▶ _What to produce_:
Look for the line with "Click the green vote progress bar" in the entries below, then extract that line and all lines after it exactly, with pictures left out.

▶ _Records for processing_:
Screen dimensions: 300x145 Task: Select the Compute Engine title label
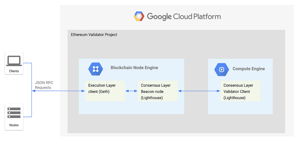coord(249,68)
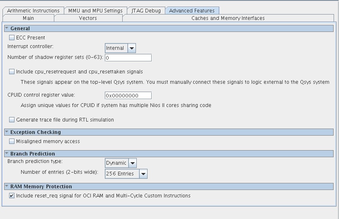The width and height of the screenshot is (339, 219).
Task: Collapse the RAM Memory Protection section
Action: (x=7, y=187)
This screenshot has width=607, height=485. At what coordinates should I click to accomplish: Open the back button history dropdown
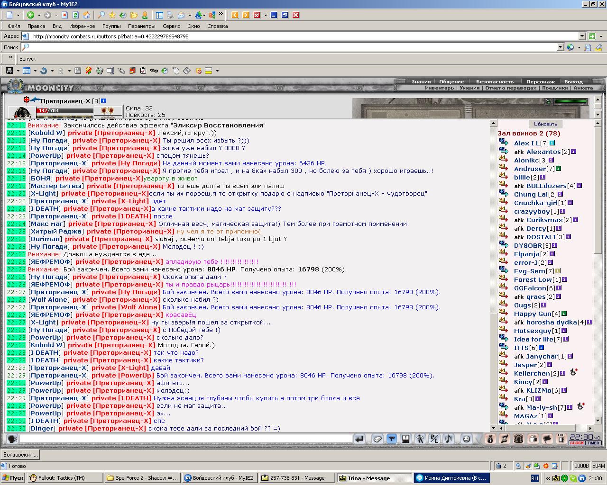39,15
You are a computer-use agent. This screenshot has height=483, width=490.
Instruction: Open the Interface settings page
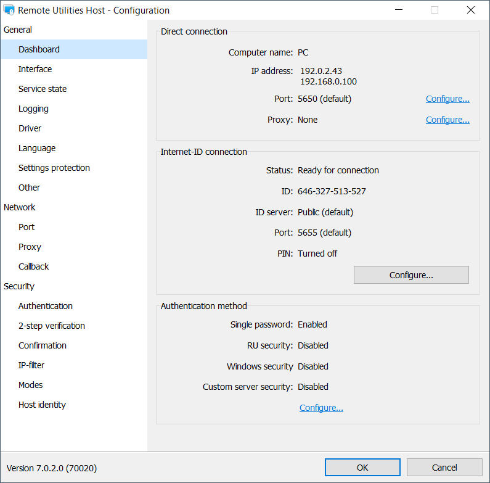tap(35, 69)
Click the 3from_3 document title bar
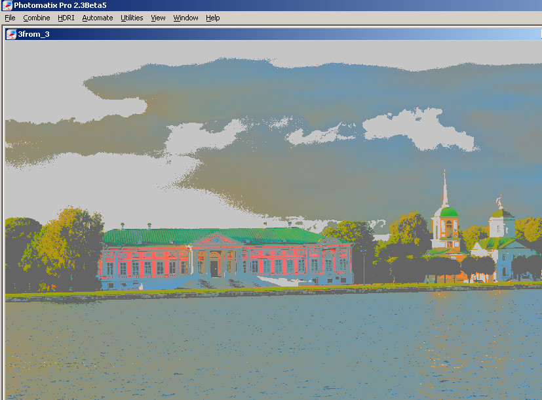The height and width of the screenshot is (400, 542). [x=262, y=34]
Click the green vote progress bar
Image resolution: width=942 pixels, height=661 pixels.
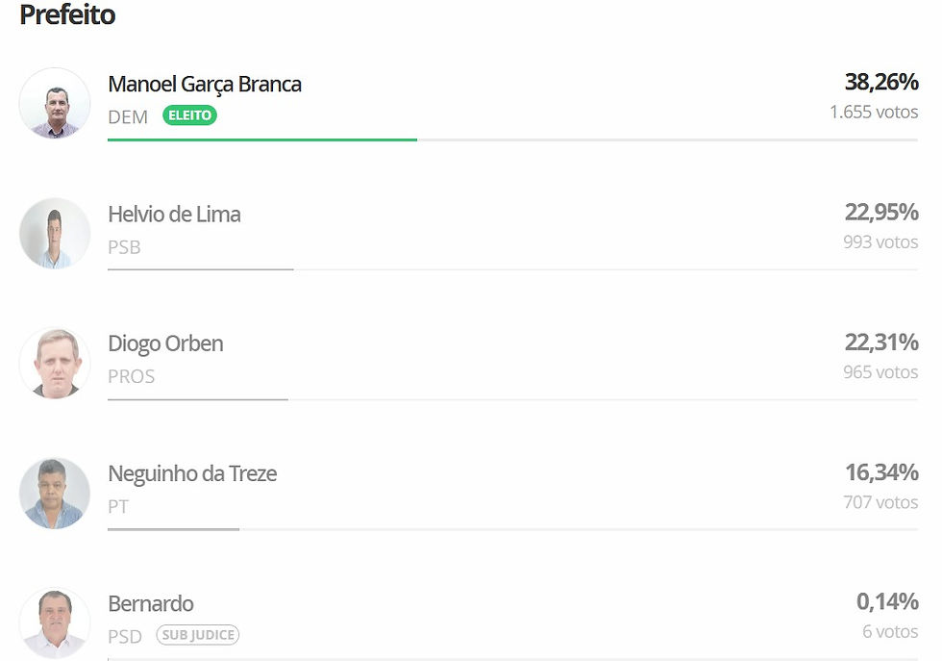(261, 140)
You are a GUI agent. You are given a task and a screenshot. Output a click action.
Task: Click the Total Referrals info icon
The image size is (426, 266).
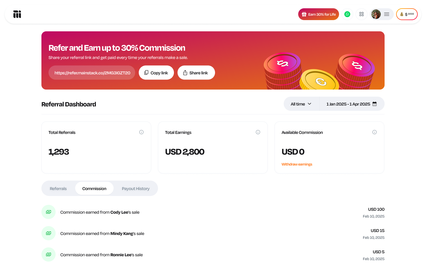[x=141, y=132]
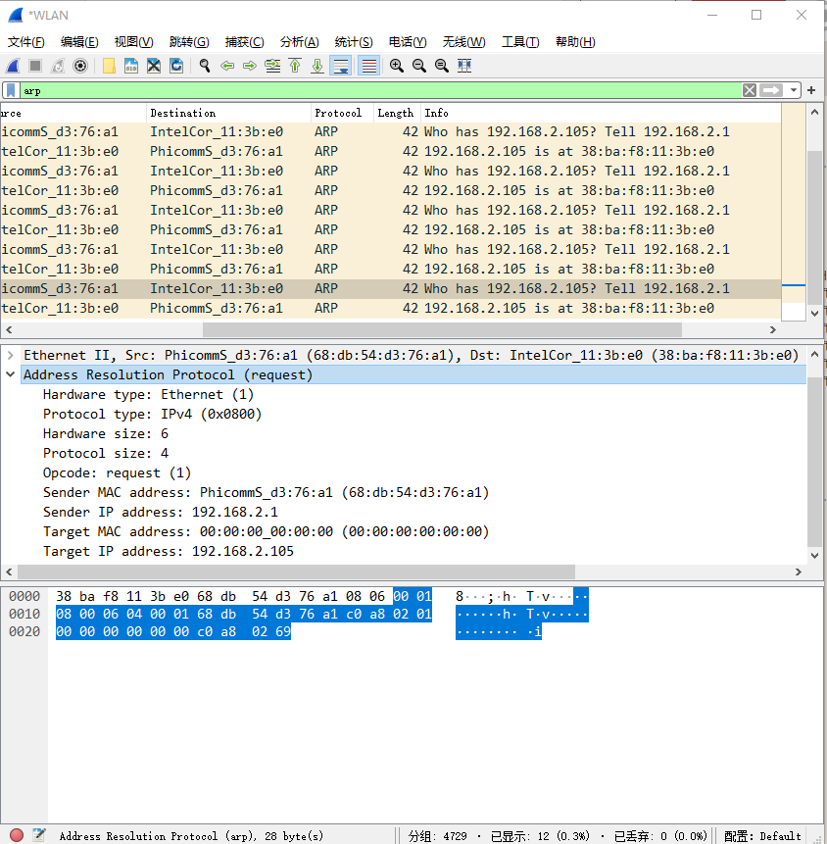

▶ _Exercise output_:
Click the green vote progress bar
Image resolution: width=942 pixels, height=661 pixels.
(261, 140)
You are a GUI agent. You are given a task and a screenshot. Output a click action.
Task: Click the Total Referrals info icon
The image size is (426, 266).
[x=141, y=132]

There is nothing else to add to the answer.